Half-dressed girls get attention
Sex sells, right? It's a given. Stick a lady on it and you'll shift more cars/beer/decking timber than an uptight feminist can shake an angry stick at.
Not just products, but information, apparently. In their latest effort to impart crucial details about how to survive an emergency, Air New Zealand has employed the services of bikini models to deliver the good oil.
The key premise is that gorgeous things half-dressed get our attention. Hard to argue. Their Safety in Paradise video has indeed grabbed the attention of almost two million viewers since it was uploaded a week ago.
Not viewers on a plane, mind, who might want to familiarise themselves with the brace position. These are dudes at home with their laptops. Some of them may not even own a passport. They may simply be travellers of the mind.
Our national carrier has long believed that if a safety video is only about, you know, safety, no-one would watch it, so why bother.
But if the safety video is full of lady-people in bikinis being sexy we will watch it and, ergo, absorb the information.
Hence the quartet of hotties in their latest offering which covers several bases (and not a lot else) in one video. These chicks are multi-tasking. Not a big ask. Chicks are awesome at that kind of carry-on.
On one level, American models are there to celebrate 50 years of Sports Illustrated, a US magazine which has been cheering men up annually with its swimsuit issue, created to fill that terrible cold emptiness between football and baseball seasons on the Northern Hemisphere sports calendar.
Given we don't play those sports and are on the other side of the planet, it is tremendously international of us to play our part.
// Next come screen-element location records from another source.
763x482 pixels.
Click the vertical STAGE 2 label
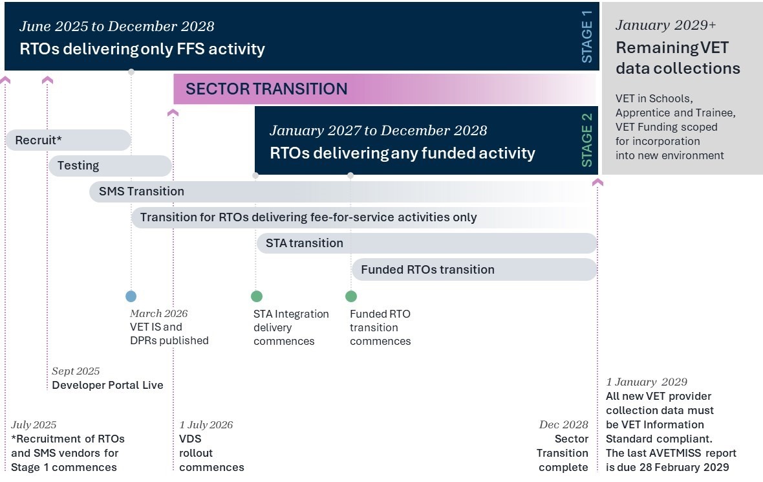tap(587, 141)
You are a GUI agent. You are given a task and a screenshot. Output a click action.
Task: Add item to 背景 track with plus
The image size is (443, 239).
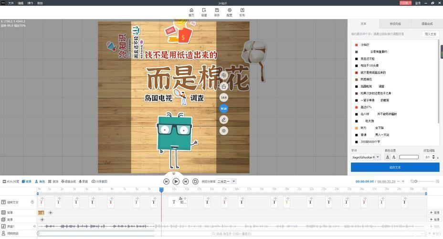51,213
On another level, the video also sets out to promote the Cook Islands, a destination 3000 kilometres and four hours away from our actual shores that looks nothing like anything you'd find here.
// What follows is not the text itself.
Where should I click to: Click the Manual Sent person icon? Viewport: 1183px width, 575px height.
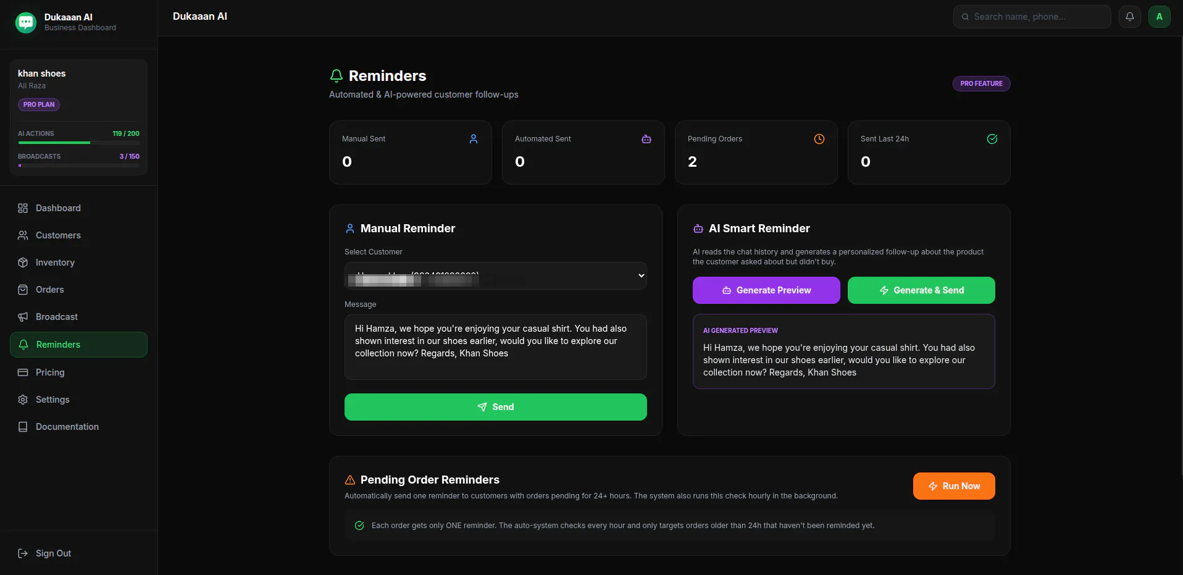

I hope people pick that up. Or landing in Wellington in the teeth of a southerly is going to be heaps disappointing.
And overlaying all that, the video still finds time to let us know where the nearest exit is. On a waka. Genius. One video, three messages. It's like killing three birds with four scantily clad birds.
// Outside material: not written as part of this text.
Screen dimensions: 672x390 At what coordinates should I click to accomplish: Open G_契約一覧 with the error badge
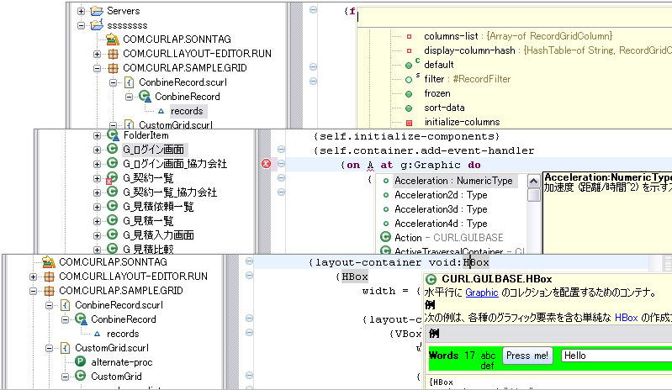147,177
Perhaps the premise has promise. If bikini models really do improve our ability to absorb information, Air New Zealand's next project should be to sponsor a charter school. We know teenage boys tend to disengage from learning around puberty. But what if their teachers were swimsuit models? We'd have a nation of Einsteins by Christmas.
Of course, there may be a flaw in their thinking. I suspect that, in the unlikely event of an emergency, when passengers think back to the safety video and asked themselves "Now, where did she say the exit was?", the answer for many of them will be "Boobs," and a bit of drool.
Sex sells, sure, but what does it sell? Well, sex really.